In altri casi, invece, il culto della significatività fisheriana dipende dalla dimenticanza della teoria statistica. Per esempio, è importante tenere a mente che il valore del p-value dipende inversamente dalla quantità dei dati: per ogni campione sufficientemente numeroso, è sempre possibile trovare differenze significative in senso statistico senza che esse implichino alcunché di sostanziale. Anche nel caso della PPA, con una serie di prezzi e di tassi di cambio particolarmente lunga, è sempre possibile rigettare l’ipotesi che b sia uguale a uno, indipendentemente dalla validità della teoria sottostante: questo è l’errore di secondo tipo, ovvero il caso in cui viene respinta come falsa una tesi che in realtà è vera, un’eventualità che viene quasi sempre trascurata.
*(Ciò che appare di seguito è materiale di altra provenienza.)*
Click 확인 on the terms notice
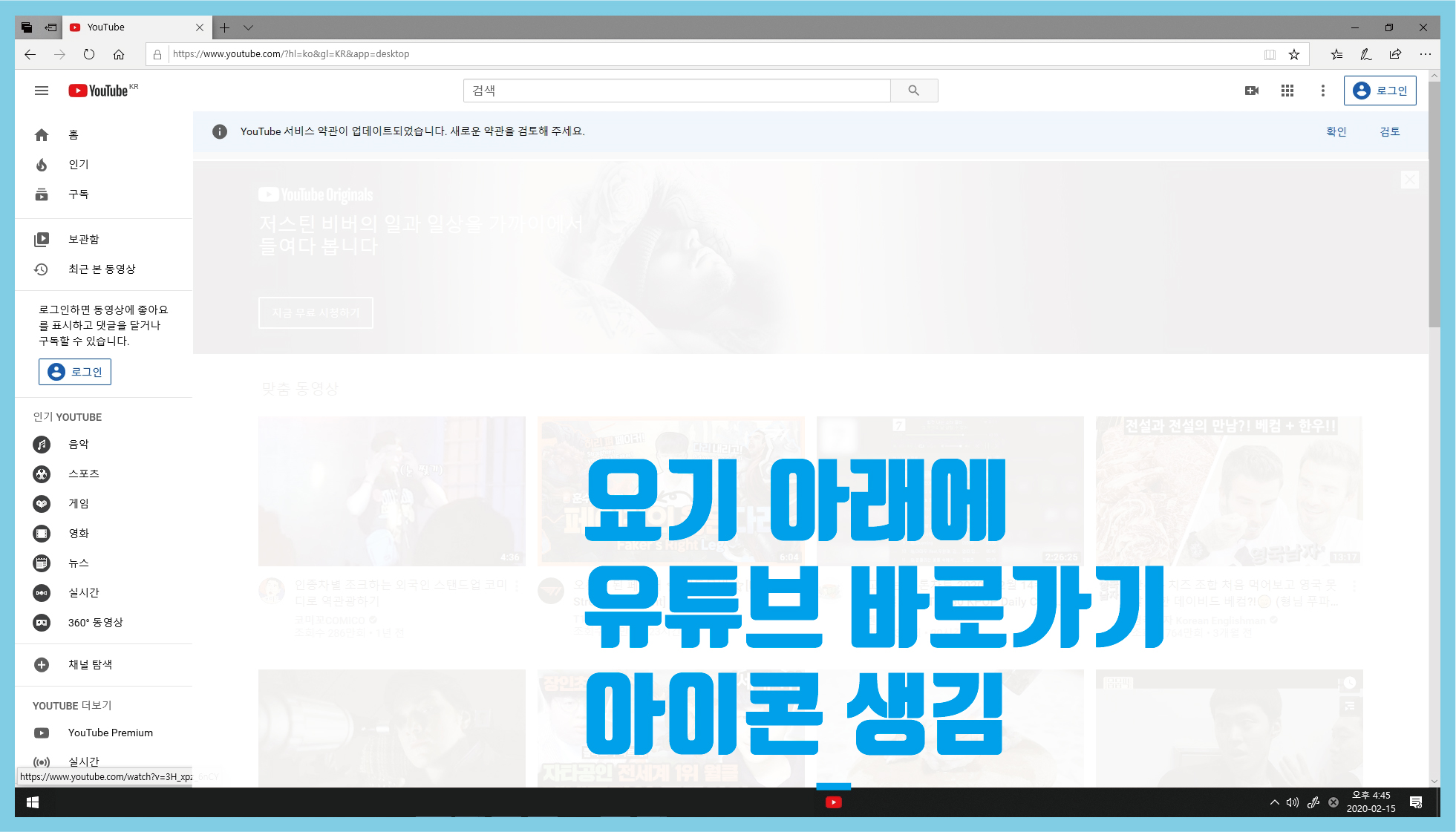 tap(1336, 131)
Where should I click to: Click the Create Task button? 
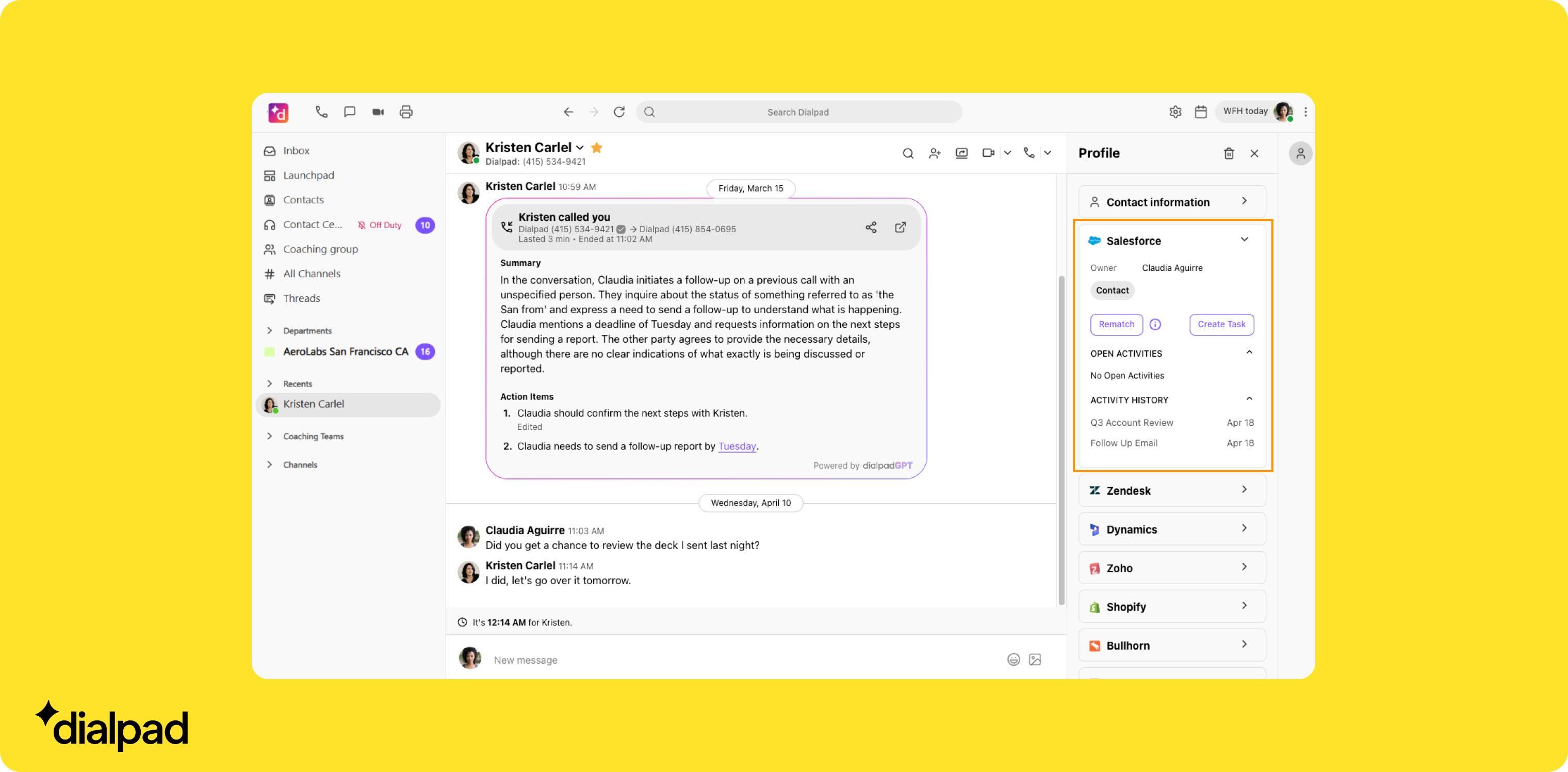pyautogui.click(x=1221, y=325)
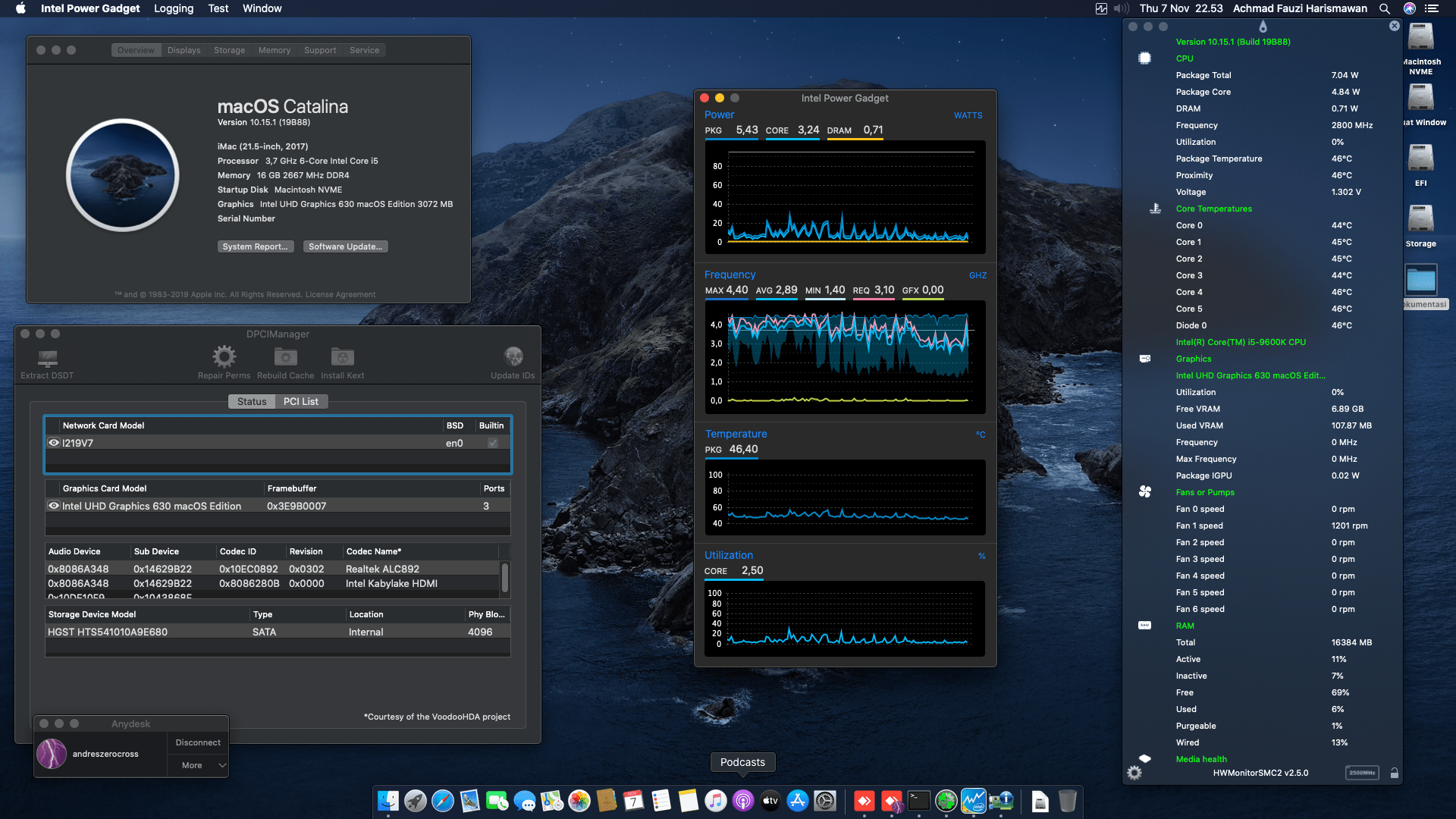Click the Install Kext icon
Screen dimensions: 1456x819
tap(342, 356)
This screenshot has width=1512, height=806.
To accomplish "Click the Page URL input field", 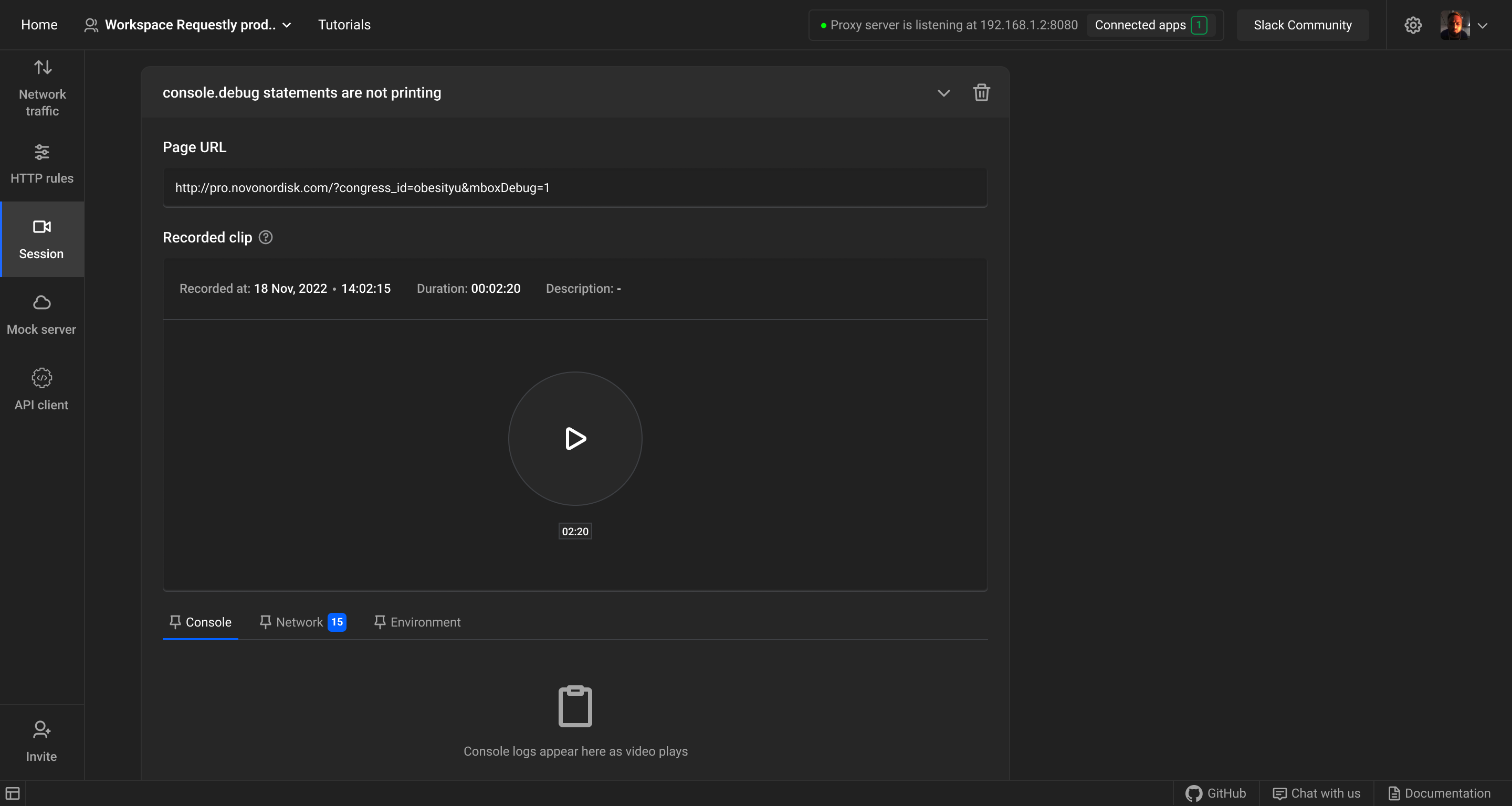I will tap(575, 188).
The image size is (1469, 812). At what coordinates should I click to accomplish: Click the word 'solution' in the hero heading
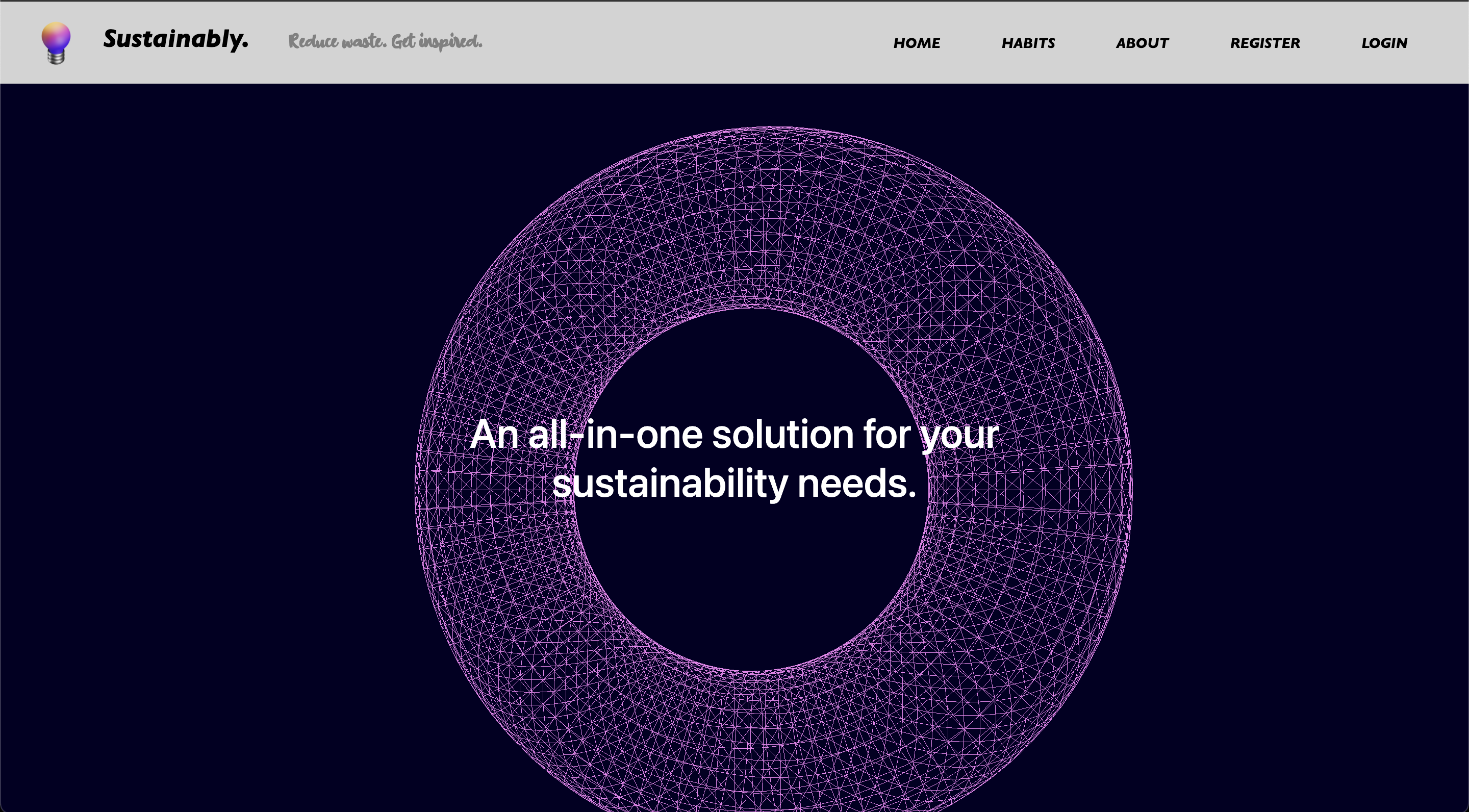782,435
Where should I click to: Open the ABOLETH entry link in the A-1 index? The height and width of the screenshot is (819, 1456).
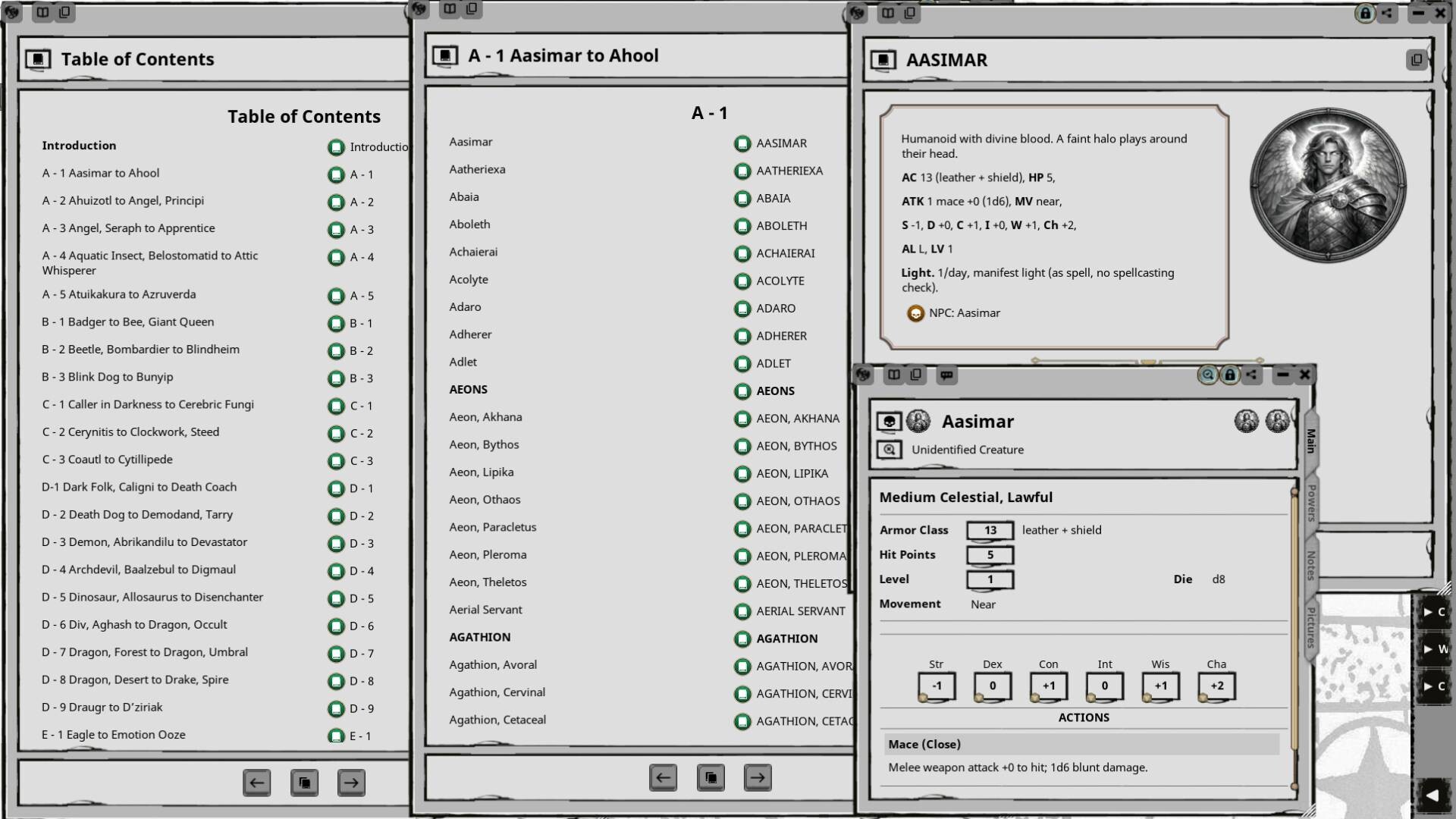point(742,226)
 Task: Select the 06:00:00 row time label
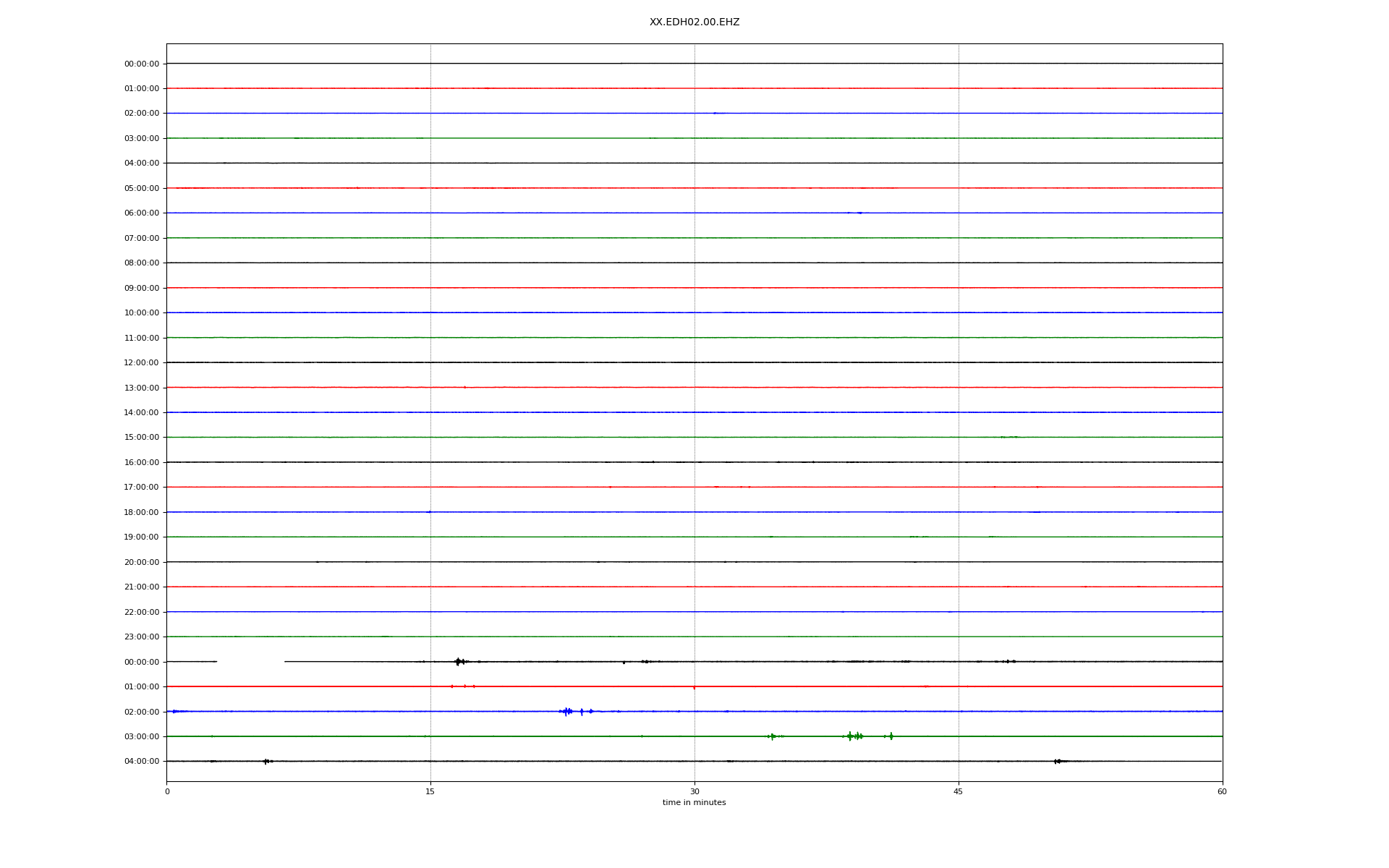(142, 213)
In questo caso l’arbitrageur perde il suo denaro, il governatore della banca centrale incrementa ulteriormente la confusione nella circolazione monetaria, ma l’editor della rivista di economia è soddisfatto perché ha mantenuto alto il suo impact factor. In realtà, una sana diffidenza per i test di tipo fisheriano dovrebbe indurre gli econometrici a frenare gli entusiasmi per coefficienti di regressione dotati di p-value bassi negli studi su dataset di grosse dimensioni, come nel caso dei panel microeconometrici. L’osservazione anche casuale delle riviste di economia applicata mostra che questa cautela è adottata solo di rado.
Se in discussione ci sono per esempio delle vite umane, così come avviene quando si tratta della sperimentazione di farmaci, trascurare l’errore di secondo tipo vuol dire negare a un gruppo di individui un trattamento che potrebbe salvar loro l’esistenza. Tuttavia, se pure l’economia empirica tratta di problemi rilevanti per la vita di soggetti reali, allora gli economisti dovrebbero forse adottare un approccio meno meccanicistico nella valutazione dei risultati empirici e più vicino ai valori effettivamente in gioco.
Qualche lettore penserà che scivoloni di questo tipo sia possibile trovarne solo in riviste accademiche di modesto livello, mentre diventano più rari in riviste con alti rating, ma sbaglierebbe: Ziliak e McCloskey hanno esaminato due decadi dell’American Economic Review e hanno individuato la pervasività degli errori di valutazione e di presentazione dei risultati statistici, anche da parte di scienziati ascritti stabilmente nel gotha dell’econometria e della politica economica. In alcuni lavori non vengono indicate nemmeno le unità di misura delle variabili, il che rende impossibile qualsiasi interpretazione dei risultati. Secondo i nostri autori, anche nomi celebri dell’econometria applicata finiscono nel fondo della classifica della buona pratica statistica: fa una certa impressione trovarci nomi come quelli di Steven Levitt e Daniel Hamermesh, ma di questi tempi inquieta non poco trovarci quello di Ben Bernanke.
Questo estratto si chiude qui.